-- Problem details --
In the answer, each line must appear exactly as in the records, and no picture may appear.

-- Records supplied --
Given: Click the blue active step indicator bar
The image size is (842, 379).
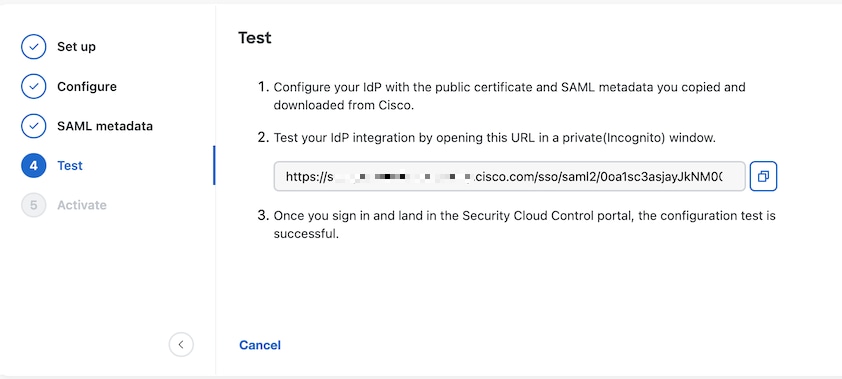Looking at the screenshot, I should point(214,165).
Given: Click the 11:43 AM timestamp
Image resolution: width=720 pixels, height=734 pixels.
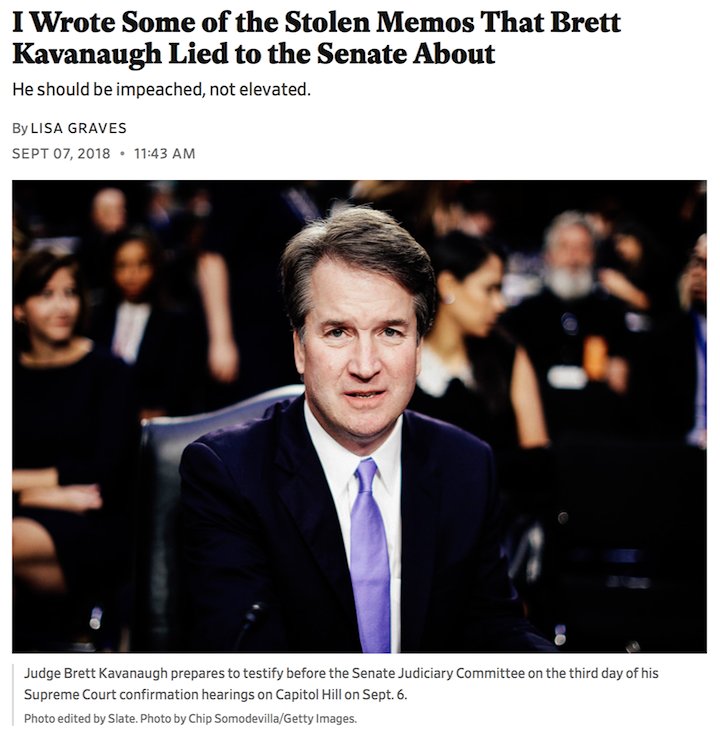Looking at the screenshot, I should click(x=165, y=154).
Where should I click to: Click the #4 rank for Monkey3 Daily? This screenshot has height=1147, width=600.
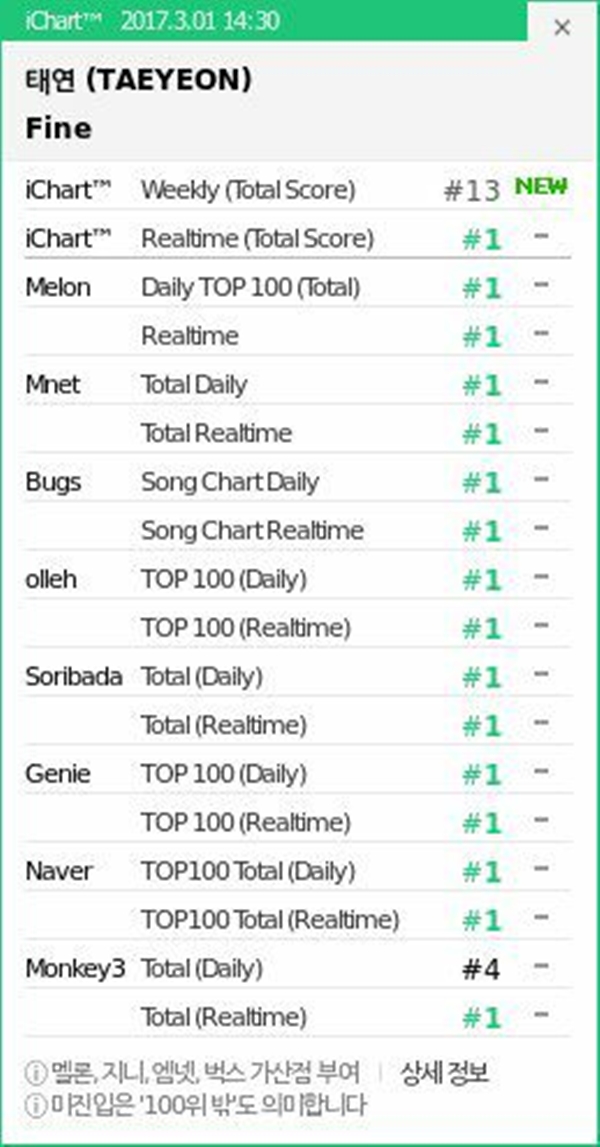tap(480, 968)
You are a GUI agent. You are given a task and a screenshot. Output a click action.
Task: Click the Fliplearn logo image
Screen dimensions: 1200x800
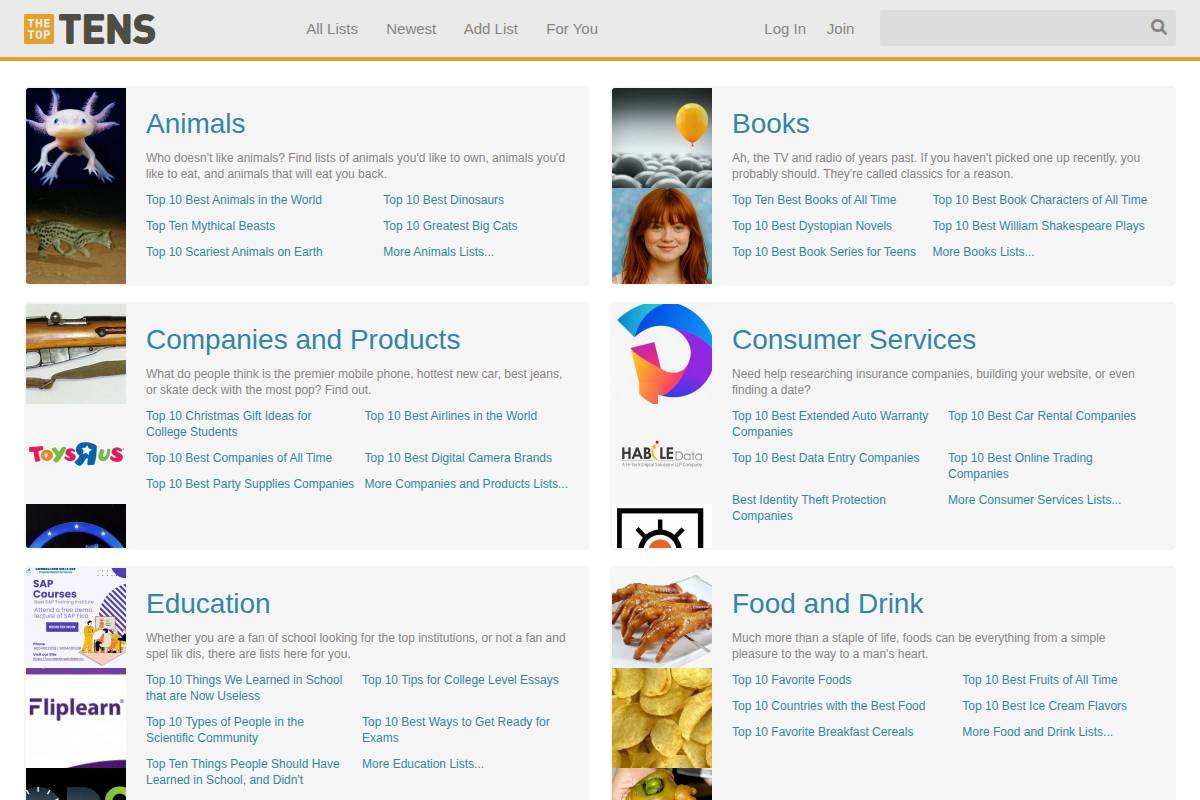pyautogui.click(x=76, y=709)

-- Response to this exercise --
Given: Click the blue active step indicator bar
The image size is (842, 379).
Looking at the screenshot, I should point(214,165).
Given: Click the 11:43 AM timestamp
Image resolution: width=720 pixels, height=734 pixels.
Looking at the screenshot, I should click(x=165, y=154).
Where should I click to: Click the #4 rank for Monkey3 Daily? This screenshot has height=1147, width=600.
tap(480, 968)
You are a GUI agent. You are given a task and a screenshot. Output a click action.
Task: Click the Fliplearn logo image
Screen dimensions: 1200x800
pyautogui.click(x=76, y=709)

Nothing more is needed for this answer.